Gefilte fish and horseradish
Gefilte fish and horseradish/Flickr: Karen

The other day, meanwhile, the New York Times featured a story about gefilte fish on its front page -- yes, on page one! -- noting how a dwindling supply of whitefish, an essential ingredient, made it difficult for a goodly number of American Jews to serve the fishy dish at this year’s Seder. No laughing matter, that.

The article touched a nerve, inspiring fans and foes alike to weigh in. So numerous and varied were readers’ responses that the Times actually published a handful of them a few days later. “Scarcity of gefilte fish! This is the best news since the Red Sea parted,” cleverly opined one member of the public.
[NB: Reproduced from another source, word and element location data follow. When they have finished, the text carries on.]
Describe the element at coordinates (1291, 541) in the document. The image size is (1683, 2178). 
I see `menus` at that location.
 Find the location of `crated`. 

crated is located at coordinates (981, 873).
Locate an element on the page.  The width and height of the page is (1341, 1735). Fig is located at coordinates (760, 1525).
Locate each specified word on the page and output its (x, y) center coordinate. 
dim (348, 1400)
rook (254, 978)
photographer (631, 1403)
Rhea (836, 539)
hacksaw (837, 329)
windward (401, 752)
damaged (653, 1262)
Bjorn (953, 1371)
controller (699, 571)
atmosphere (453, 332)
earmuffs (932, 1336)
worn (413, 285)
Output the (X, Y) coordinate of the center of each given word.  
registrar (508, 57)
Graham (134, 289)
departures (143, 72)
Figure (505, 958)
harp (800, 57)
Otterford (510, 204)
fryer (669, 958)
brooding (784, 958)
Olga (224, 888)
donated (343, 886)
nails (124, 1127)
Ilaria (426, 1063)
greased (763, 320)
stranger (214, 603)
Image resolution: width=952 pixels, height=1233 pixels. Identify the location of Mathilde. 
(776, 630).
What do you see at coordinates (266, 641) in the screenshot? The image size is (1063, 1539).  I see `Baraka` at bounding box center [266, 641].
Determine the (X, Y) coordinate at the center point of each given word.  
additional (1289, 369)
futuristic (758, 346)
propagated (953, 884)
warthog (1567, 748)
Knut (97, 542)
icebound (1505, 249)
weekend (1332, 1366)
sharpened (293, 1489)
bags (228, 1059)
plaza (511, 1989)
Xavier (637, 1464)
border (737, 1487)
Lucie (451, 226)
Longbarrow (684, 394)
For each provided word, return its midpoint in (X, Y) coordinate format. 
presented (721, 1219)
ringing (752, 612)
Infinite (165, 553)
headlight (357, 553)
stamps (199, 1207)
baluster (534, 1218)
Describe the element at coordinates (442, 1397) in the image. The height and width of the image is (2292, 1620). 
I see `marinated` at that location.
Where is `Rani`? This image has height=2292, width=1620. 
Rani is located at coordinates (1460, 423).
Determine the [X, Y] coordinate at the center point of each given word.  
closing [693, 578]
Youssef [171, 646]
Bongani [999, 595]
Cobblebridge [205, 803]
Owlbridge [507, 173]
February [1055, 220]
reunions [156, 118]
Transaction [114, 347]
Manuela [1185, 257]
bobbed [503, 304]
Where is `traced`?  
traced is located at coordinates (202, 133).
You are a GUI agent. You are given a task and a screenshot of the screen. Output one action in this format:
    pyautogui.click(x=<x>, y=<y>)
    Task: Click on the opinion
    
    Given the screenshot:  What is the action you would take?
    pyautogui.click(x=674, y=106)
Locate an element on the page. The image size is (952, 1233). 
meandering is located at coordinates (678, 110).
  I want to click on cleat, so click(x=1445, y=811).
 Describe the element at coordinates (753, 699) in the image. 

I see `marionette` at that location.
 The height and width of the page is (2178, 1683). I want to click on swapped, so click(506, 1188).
Another grudgingly allowed that “Passover without gefilte fish is like Christmas without fruitcake.” Several more positively disposed readers couched their seasonal affinity for gefilte fish in terms of nostalgia, evoking warm memories of grandma.

What is it about gefilte fish that occasions such strong feelings, one way or another? Surely, it’s not only a matter of taste. After all, you don’t find too many people whinging publicly about schav or chopped liver. If you happen to find these two other staples of the East European Jewish diet objectionable, as many do, you simply don’t eat ‘em. No hue and cry, no public debate, accompanies that decision. But gefilte fish is another matter entirely.

I wish I knew why. Perhaps it has to do with the way in which earlier generations fulsomely celebrated this maychel. Way back in the 1940s, The Jewish Home Beautiful had this to say:

If there is any one particular food that might lay claim to being the Jewish national dish, gefilte fish is that food. This may be due to the fact that since it is associated with the Shabbat, it appears on our menus more frequently than do most of the other distinctly Jewish dishes. But the greatest factors making for its popularity are its intrinsically delectable qualities.

Could it be that taking a dim view of gefilte fish is all tangled up with identity politics, with an embrace of the universal at the expense of the particular? And conversely, that championing, or, at the very least, tolerating gefilte fish is an expression of Jewish pride?

Surely these are questions well worth pondering. In the meantime, as Pesach 5774 draws to a close, you can be certain of one thing: whitefish might come and go, but gefilte fish endures, generation after generation.